■ **Exercise task**:
Reproduce the items word for word, starting at the line that contains "Open Finder from the dock" and stopping after the line that contains "will [x=270, y=225].". Repeat only those lines.

■ **Materials provided**:
* * * * * * *
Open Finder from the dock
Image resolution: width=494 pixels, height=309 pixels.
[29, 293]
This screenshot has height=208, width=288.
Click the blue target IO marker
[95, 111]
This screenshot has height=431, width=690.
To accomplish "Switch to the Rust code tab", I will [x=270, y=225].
* * * * * * *
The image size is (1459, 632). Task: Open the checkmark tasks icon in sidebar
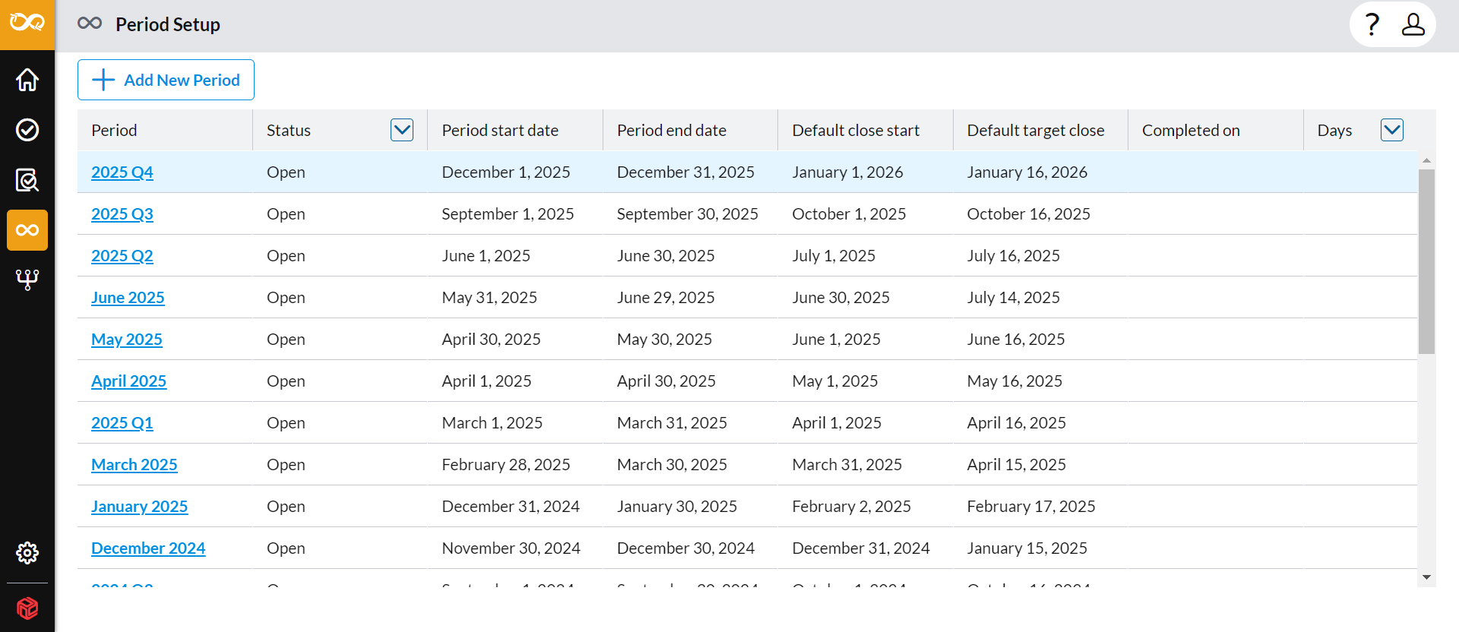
* * * * * * *
■ **Reply to the exercise**:
Open Finder from the dock
Image resolution: width=494 pixels, height=309 pixels.
[29, 293]
This screenshot has height=208, width=288.
Click the blue target IO marker
[95, 111]
This screenshot has height=431, width=690.
To accomplish "Switch to the Rust code tab", I will [x=270, y=225].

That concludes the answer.